Наш нормальный иммунный статус изменился вовсе не потому, что нас окружают микробы, они нас всегда окружали. Это расплата за техническую цивилизацию. Иммунитет ослабляют вакцины, постоянные стрессы, загрязнение среды, да и вообще «цивилизованный» образ жизни современного человека. Мы сами снизили планку, которую микроб должен преодолеть, и он с легкостью ее преодолевает. Например, никогда раньше бактерии, живущие в кишечнике как нормальная микрофлора, необходимая человеку, не могли преодолевать кишечный барьер и выходить в кровь, разносясь по разным органам. Теперь они наносят страшные поражения, «переваливая» не только через кишечный, но и через гематоэнцефалический барьер и попадая в мозг. При нашем уровне иммунодефицита даже полезная микрофлора становится опасной, поскольку все бактерии обладают «талантом» болезнетворности, дабы выжить в борьбе за существование. Академик медицины Б.Ф.Семенов мудро заметил, что общество стало «вакцинозависимым», то есть мы уже не можем жить без прививок. Но в этой гонке мы проигрываем, микроорганизмы быстрее учатся использовать слабости нашего иммунитета, чем мы создавать вакцины.

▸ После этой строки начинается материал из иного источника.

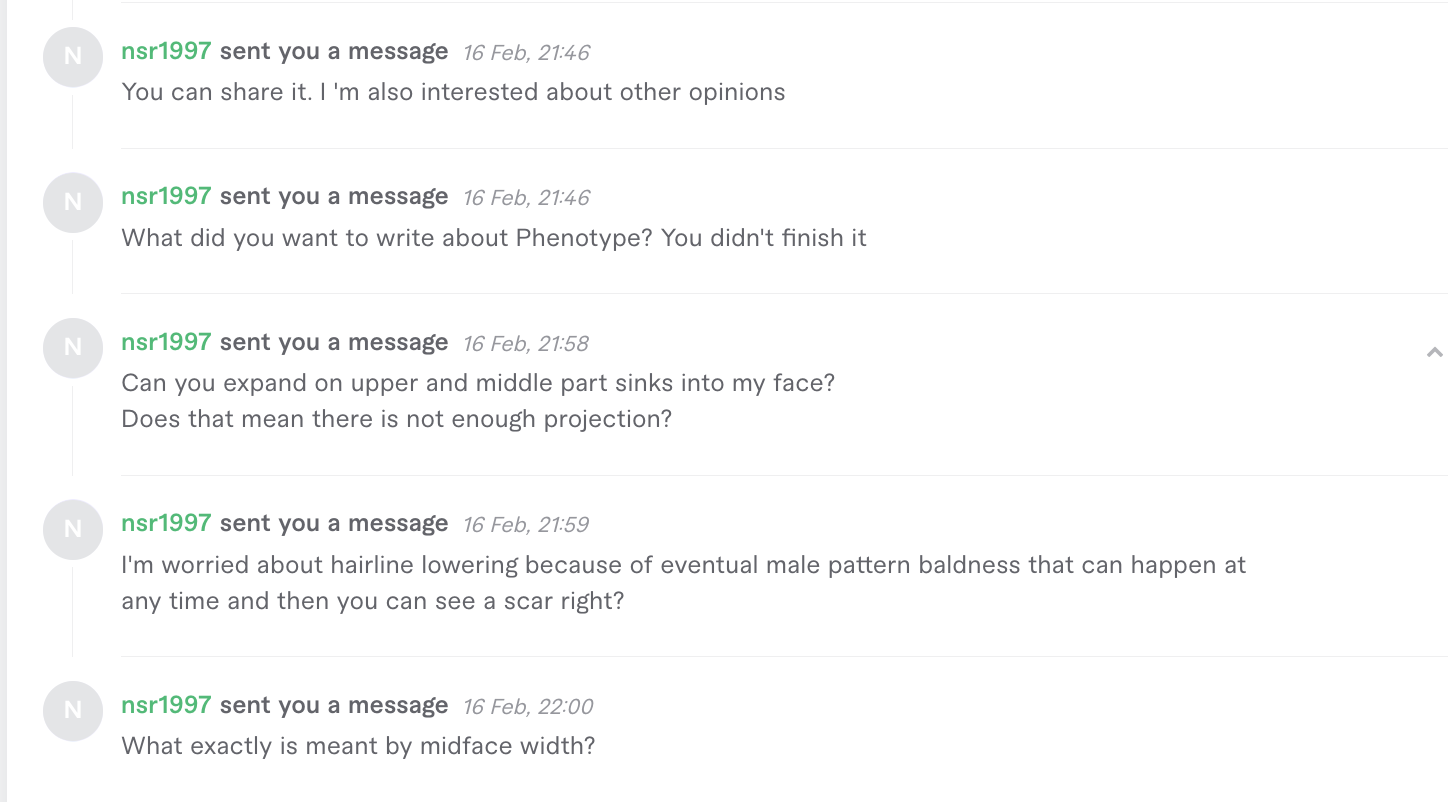Open the nsr1997 profile link on the "You can share it" message
This screenshot has height=802, width=1448.
(x=166, y=51)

Мы привыкли мечтать о полной ликвидации болезней. Ну не можем мы жить без того, чтобы что-нибудь не ликвидировать. Единственный пока пример исчезновение в мире оспы. Но, во-первых, еще неизвестно, чем закончится этот опыт, а во-вторых, это скорее всего вовсе не ликвидация инфекции, потому что ликвидация инфекции это полное искоренение возбудителя в природе. Можно уничтожить слонов на земном шаре, можно добить тигров, но не микробов. Из-за сложности их популяционной структуры, их повсеместности, многочисленности, многообразия форм передачи наследственной информации, колоссальной изменчивости и приспособленности.

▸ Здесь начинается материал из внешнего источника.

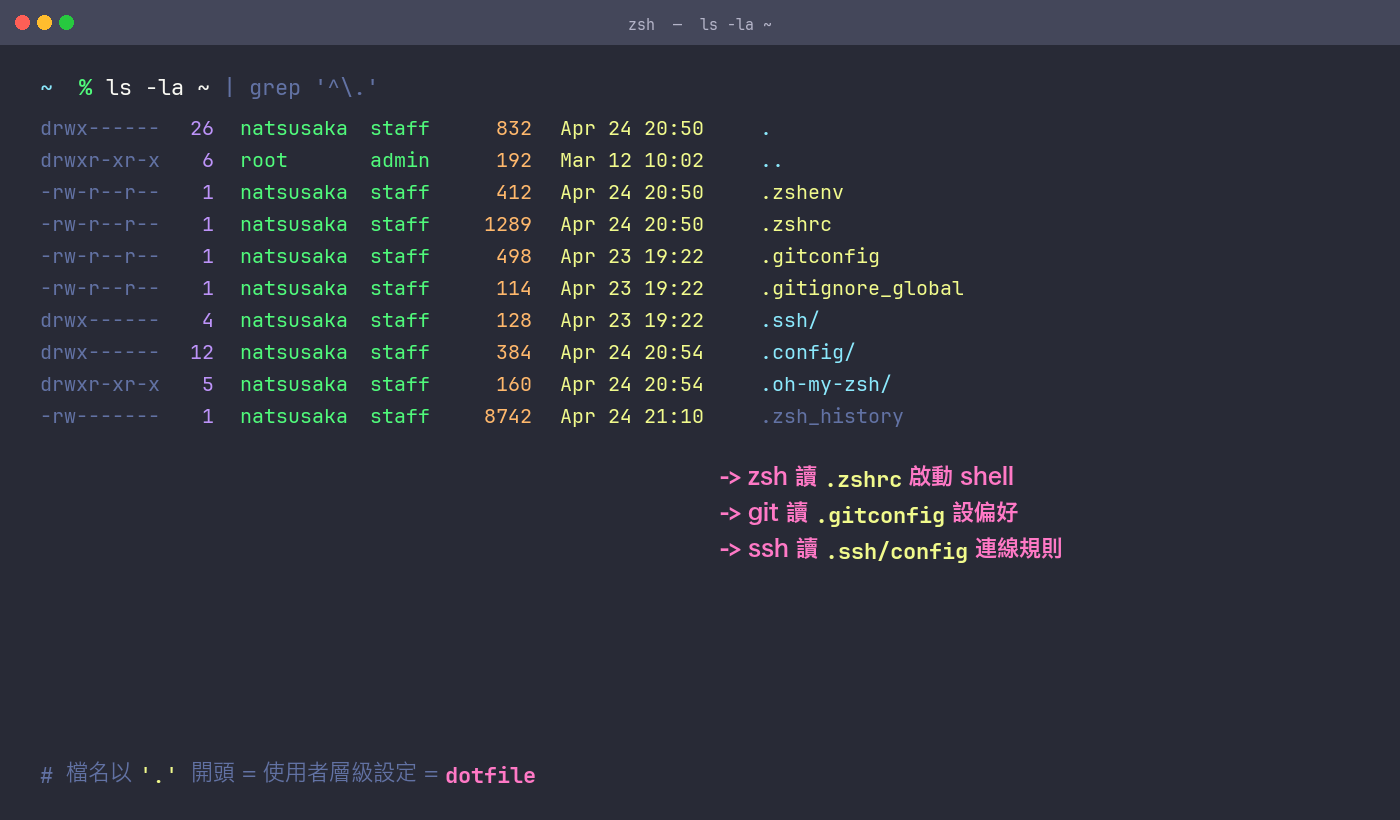Click the yellow minimize window button
The height and width of the screenshot is (820, 1400).
click(44, 22)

Наконец пора уже отказаться от идеи, что патогенные микробы появляются в окружающей среде только потому, что мы все вокруг загрязняем. Они жили до нас и будут жить после нас, весь вопрос лишь в том, чтобы, контактируя с ними, мы были бы защищены подобно тому, как защищаемся от холода стенами домов, не пытаясь изменить температуру воздуха на улице. Единственная разумная и конструктивная стратегия в нашем положении всеми возможными способами повышать устойчивость организма к инфекциям в неизбежном окружении микробов. Как это ни трудно, нам все-таки придется переосмыслить не только ряд фундаментальных научных представлений, но и стратегию эпидемиологического надзора. Чем скорее мы будем принимать новые факты, тем успешнее будут наши усилия в борьбе с инфекционными болезнями.